Filename Sanitization
Friday, June 13, 2014
I came across the Zaru project that provides filename sanitization for Ruby. You can learn a bit about filenames reading the article on Wikipedia. I thought it might be a nice feature to implement something like this for Factor.
The rules for sanitization are relatively simple, so I will list and then implement each one:
1. Certain characters generally don’t mix well with certain file systems, so we filter them:
: filter-special ( str -- str' )
[ "/\\?*:|\"<>" member? not ] filter ;
2. ASCII control
characters
(0x00
to 0x1f
) are not usually a good idea, either:
: filter-control ( str -- str' )
[ control? not ] filter ;
3. Unicode whitespace is trimmed from the beginning and end of the filename and collapsed to a single space within the filename:
: filter-blanks ( str -- str' )
[ blank? ] split-when harvest " " join ;
4. Certain filenames are reserved on
Windows
and are filtered (substituting a “file
” placeholder name):
: filter-windows-reserved ( str -- str' )
dup >upper {
"CON" "PRN" "AUX" "NUL" "COM1" "COM2" "COM3" "COM4"

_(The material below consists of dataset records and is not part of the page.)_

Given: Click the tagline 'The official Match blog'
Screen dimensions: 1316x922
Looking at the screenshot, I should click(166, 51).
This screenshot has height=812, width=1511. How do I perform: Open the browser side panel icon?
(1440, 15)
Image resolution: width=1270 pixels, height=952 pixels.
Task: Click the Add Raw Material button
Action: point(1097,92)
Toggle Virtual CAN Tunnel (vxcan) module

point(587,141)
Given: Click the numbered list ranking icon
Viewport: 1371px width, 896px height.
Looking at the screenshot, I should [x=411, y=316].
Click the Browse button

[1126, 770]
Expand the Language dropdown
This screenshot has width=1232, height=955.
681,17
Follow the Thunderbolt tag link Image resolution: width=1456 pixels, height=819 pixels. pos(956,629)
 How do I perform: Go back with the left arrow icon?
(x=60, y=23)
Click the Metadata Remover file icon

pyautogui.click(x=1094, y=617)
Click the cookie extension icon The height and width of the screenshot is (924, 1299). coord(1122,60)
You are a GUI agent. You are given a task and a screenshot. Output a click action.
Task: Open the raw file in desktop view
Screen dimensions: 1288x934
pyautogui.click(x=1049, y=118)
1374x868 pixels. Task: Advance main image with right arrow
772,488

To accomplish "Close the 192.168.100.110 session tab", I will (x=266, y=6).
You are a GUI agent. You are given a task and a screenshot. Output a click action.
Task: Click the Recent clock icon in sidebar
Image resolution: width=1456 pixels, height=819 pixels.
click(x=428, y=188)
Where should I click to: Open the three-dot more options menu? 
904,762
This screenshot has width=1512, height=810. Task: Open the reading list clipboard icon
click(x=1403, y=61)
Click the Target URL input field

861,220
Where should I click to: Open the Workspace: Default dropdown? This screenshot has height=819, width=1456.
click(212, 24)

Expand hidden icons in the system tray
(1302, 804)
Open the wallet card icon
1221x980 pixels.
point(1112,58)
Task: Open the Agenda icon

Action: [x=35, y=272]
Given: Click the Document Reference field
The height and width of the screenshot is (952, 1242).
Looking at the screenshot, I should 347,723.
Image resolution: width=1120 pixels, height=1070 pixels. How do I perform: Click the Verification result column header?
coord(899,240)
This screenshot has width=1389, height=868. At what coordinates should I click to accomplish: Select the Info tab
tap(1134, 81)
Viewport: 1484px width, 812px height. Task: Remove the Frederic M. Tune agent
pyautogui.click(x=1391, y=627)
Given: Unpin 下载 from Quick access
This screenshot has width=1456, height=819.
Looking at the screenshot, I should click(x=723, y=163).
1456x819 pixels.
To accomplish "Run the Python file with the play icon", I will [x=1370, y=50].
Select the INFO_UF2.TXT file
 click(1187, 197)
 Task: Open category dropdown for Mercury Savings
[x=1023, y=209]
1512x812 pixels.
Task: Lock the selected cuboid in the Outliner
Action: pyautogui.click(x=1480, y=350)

"COM5" "COM6" "COM7" "COM8" "COM9" "LPT1" "LPT2" "LPT3"
"LPT4" "LPT5" "LPT6" "LPT7" "LPT8" "LPT9"
} member? [ drop "file" ] when ;
5. Empty filenames are not allowed, replaced instead with file
:
: filter-empty ( str -- str' )
[ "file" ] when-empty ;
6. Filenames that begin with only a “dot” character are replaced with
file
:
: filter-dots ( str -- str' )
dup first CHAR: . = [ "file" prepend ] when ;
Putting it all together, and requiring the filename to be no more than 255 characters:
: sanitize-path ( path -- path' )
filter-special
filter-control
filter-blanks
filter-windows-reserved
filter-empty
filter-dots
255 short head ;
The code for this (and some tests) is on my GitHub.